One of those safe spaces is , a memorably titled, closed online group run by BCNA. “It’s a very safe community where people can anonymously, or with their name, talk about and ask questions about their experiences,” says Pilatti
It’s a member-driven forum offering peer-to-peer support. Hopwood is one of the group’s facilitators. “We’re so grateful for women like Alice who are brave in sharing their experiences to allow other people to talk about things,” says Pilatti.
In March, a breast care nurse who specialises in sexual wellbeing will join the group for a one-hour Q&A session. “We’re going to encourage members to come and ask the questions they don’t want to ask when they’re face-to-face with their health care professional.”
People come and go from the forum depending on what stage they are at in their treatment, says Pilatti. Early on, the focus is often on dealing with the shock of diagnosis and then the day-to-day issues of treatment.
It was not through my oncologist that I learned what was going on with my vagina, it was talking online with the BCNA group.
Sexual side effects often emerge in the post-treatment phase, a period known as survivorship. “It’s when the health care system is no longer there for you every day and you’re not seeing your treating team regularly,” she says. “The family hands back the vacuum cleaner, and says ‘Mum, we’ve been cleaning the house for a year, now you’ve finished your treatment, you must be better’, and the food stops, and your colleagues expect you to return to the person you were – but the reality is you never return to the person you were.”

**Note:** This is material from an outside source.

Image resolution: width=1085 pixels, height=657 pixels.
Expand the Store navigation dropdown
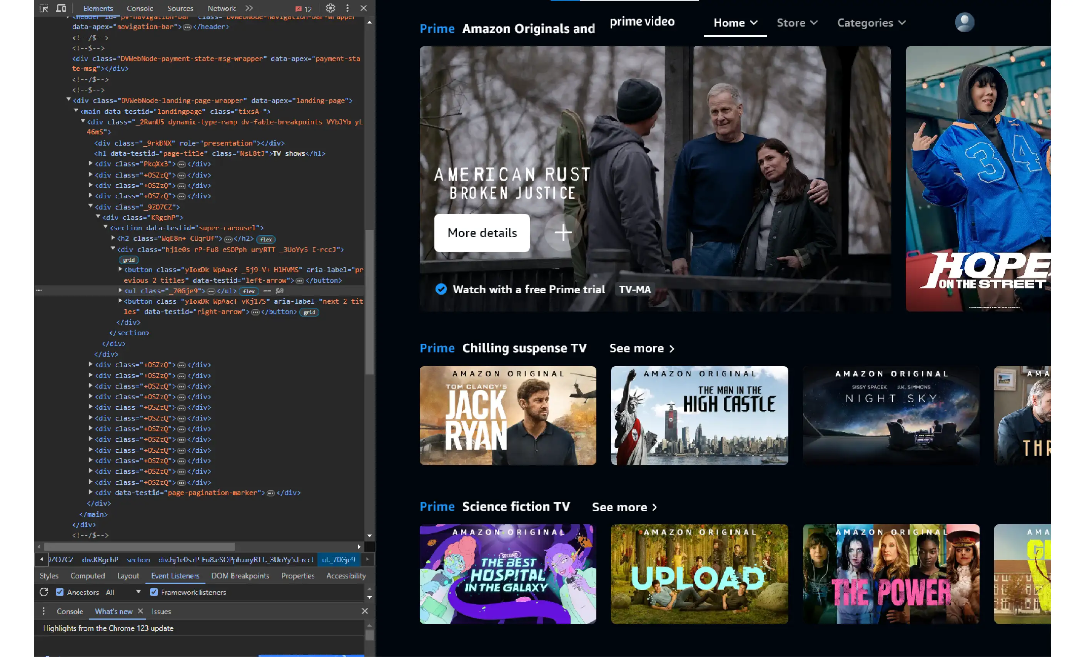[797, 23]
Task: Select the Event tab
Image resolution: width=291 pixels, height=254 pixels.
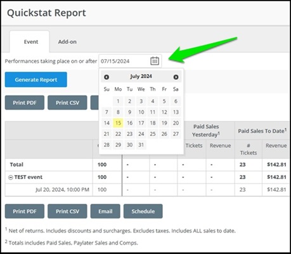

BCNA aims to provide women struggling with this stage of their breast cancer experience with emotional support and practical advice, whether it’s a referral to a local psychologist or a tip about where to find the best moisturising lubricant.
The group is a valuable resource for women coping with the after-effects of cancer treatment. “It was not through my oncologist that I learned what was going on with my vagina, it was talking online with the BCNA group,” says Hopwood, who took what she discovered in the forum back to her GP, who referred her to a gynaecologist, who prescribed her medication that her oncologist later told her she couldn’t take.
Recognising that a lack of education on the topic exists in the medical world, BCNA has created a sexual wellbeing resource for health professionals to distribute among breast cancer patients. “Even if they’re feeling uncomfortable talking about it, if they do nothing else but deliver a resource into a woman’s hands that can link them to an organisation like ours that is brave enough and strong enough to talk about these issues, that will be one more woman helped.”
Five years after her diagnosis, Hopwood says she has worked through the debilitating sexual side effects of her treatment and now has a healthy sex life. “Without BCNA, I would have thought it was just another problem with my health.”